There are other reasons to believe that Hun Sen will more or less get away with his power grab. Japan, Cambodia's leading donor, said this weekend that it would continue providing the country with copious financial assistance. The US suspended its $35 million aid and hasn't decided when or whether it will renew.

A European diplomat attending the meetings here says the European Union wants to ensure that Hun Sen follows through on a plan to hold elections in May 1998, that he remains open to working with the international community, and that he "respects" the fatherly role played by Cambodia's King Norodom Sihanouk. If Hun Sen behaves in this manner, the diplomat adds, "we will never cut links with Cambodia."

The leaders of some key Southeast Asian nations seemed to have convinced the US and other countries that they have the commitment and the means to improve the situation in Cambodia.

"Somebody has to step forward and mediate, and we think ASEAN can do it," the State Department's Nicholas Burns says. "It's not passing the buck at all," he adds. It's reality ... you can't talk about a problem forever."

ASEAN, echoing the Japanese approach, has long opposed tough measures to influence change in individual countries. It espouses "constructive engagement" and last weekend admitted Burma, whose government Albright deems one of the "most repressive and intrusive on Earth."

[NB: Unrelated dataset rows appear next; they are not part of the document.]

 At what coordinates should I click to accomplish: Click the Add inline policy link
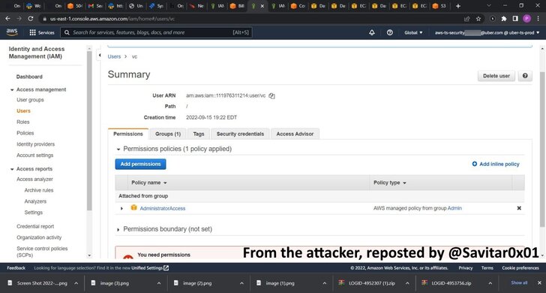tap(496, 164)
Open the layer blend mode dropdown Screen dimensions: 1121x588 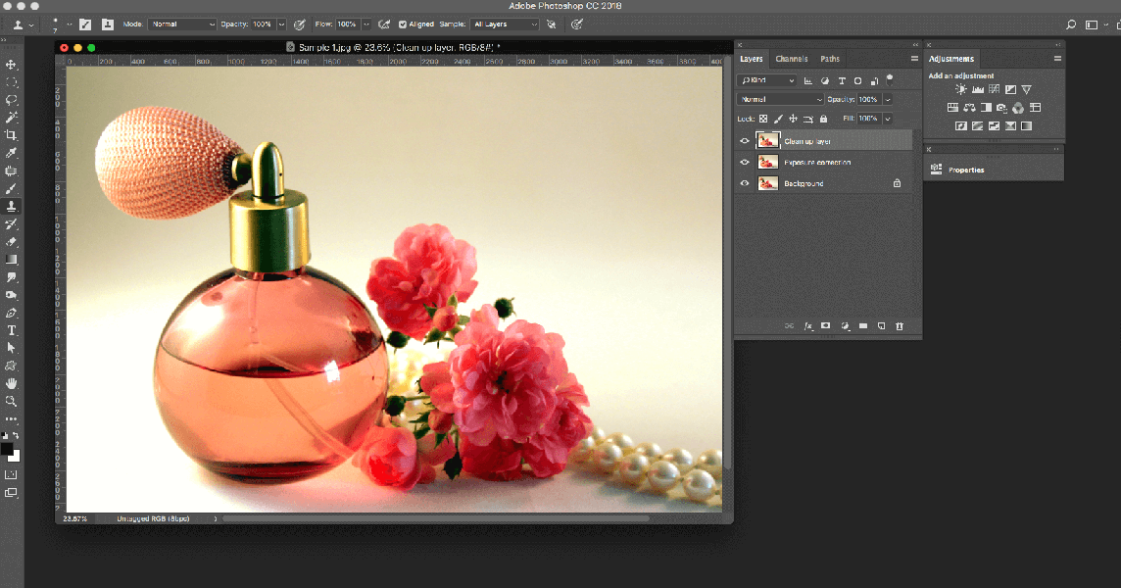tap(781, 99)
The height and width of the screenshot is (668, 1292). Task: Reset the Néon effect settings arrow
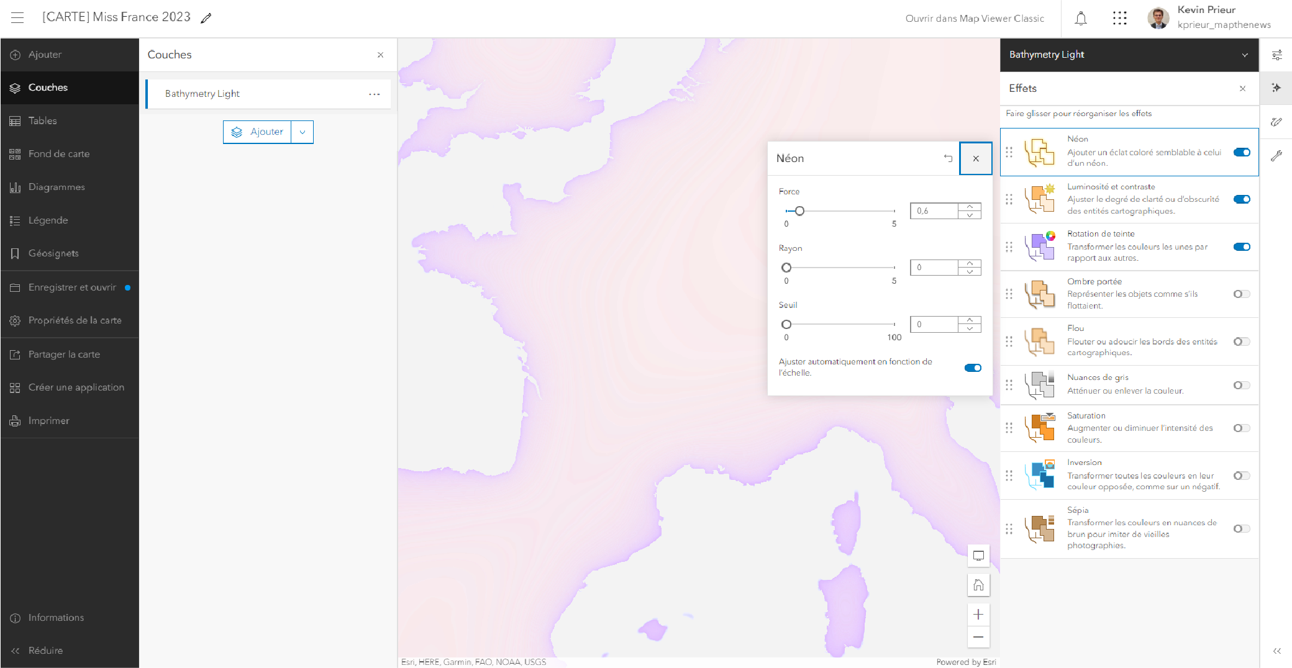tap(948, 158)
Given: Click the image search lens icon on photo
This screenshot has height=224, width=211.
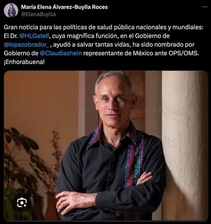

There is inescapable irony in the US turning to ASEAN to promote democracy in Cambodia when the organization is comfortable with the existence of a military dictatorship in Burma. Since Cambodia wants to be part of ASEAN, the group may be able to use membership as leverage, but it did not use that incentive to push for change in Burma.

In the 1993 UN-backed Cambodian elections, the royalist party of Prince Norodom Ranariddh won but was forced to form a coalition with Hun Sen, who promised civil war if he wasn't included. The uneasy powersharing turned to conflict on July 5, when Hun Sen seized control of the government while Mr. Ranariddh was out of the country.

It seems clear that Ranariddh will not be able to resume his copremier role, but the US and ASEAN are hoping that Hun Sen can be persuaded to revive the coalition and work with another representative from Ranariddh's party until the 1998 elections.